:: Exercise description ::
Your whole answer should be the number of lines in the material below that include the word "computer".

-------

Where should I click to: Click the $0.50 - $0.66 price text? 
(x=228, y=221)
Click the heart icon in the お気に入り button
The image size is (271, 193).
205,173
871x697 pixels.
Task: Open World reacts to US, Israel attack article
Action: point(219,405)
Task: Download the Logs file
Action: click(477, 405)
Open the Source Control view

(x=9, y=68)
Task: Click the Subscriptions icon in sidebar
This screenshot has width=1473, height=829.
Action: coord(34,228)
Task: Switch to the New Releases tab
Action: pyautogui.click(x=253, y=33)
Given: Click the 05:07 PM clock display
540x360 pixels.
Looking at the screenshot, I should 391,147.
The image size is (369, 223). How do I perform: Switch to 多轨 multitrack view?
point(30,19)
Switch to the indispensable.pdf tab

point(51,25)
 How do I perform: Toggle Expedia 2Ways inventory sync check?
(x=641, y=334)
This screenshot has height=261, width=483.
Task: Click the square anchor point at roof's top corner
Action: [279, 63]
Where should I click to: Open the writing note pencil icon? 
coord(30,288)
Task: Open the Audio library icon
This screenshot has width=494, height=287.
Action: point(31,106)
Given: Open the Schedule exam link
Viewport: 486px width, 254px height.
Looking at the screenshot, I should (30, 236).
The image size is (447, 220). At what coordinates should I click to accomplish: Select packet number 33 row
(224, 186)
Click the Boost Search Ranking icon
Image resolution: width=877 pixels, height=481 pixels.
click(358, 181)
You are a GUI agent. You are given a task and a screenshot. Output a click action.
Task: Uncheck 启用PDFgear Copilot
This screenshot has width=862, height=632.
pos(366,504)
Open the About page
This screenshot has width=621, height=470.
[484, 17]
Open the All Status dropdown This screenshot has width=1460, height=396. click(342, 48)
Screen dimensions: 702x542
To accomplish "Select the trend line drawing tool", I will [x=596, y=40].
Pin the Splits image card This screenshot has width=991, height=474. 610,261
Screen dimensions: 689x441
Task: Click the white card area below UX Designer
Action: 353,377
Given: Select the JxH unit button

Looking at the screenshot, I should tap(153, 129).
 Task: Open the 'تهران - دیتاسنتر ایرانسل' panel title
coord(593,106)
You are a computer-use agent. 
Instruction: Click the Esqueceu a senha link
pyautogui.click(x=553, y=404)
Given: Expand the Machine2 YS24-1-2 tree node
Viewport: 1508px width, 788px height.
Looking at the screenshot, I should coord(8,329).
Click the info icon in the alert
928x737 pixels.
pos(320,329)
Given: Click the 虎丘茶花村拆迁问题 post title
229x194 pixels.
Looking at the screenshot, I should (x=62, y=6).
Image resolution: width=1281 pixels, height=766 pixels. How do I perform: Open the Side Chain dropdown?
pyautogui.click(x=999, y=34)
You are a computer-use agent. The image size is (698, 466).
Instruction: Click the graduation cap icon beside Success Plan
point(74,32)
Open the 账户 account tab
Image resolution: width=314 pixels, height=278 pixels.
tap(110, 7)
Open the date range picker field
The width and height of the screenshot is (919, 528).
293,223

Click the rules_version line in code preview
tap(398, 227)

-------

:: Reply ::
2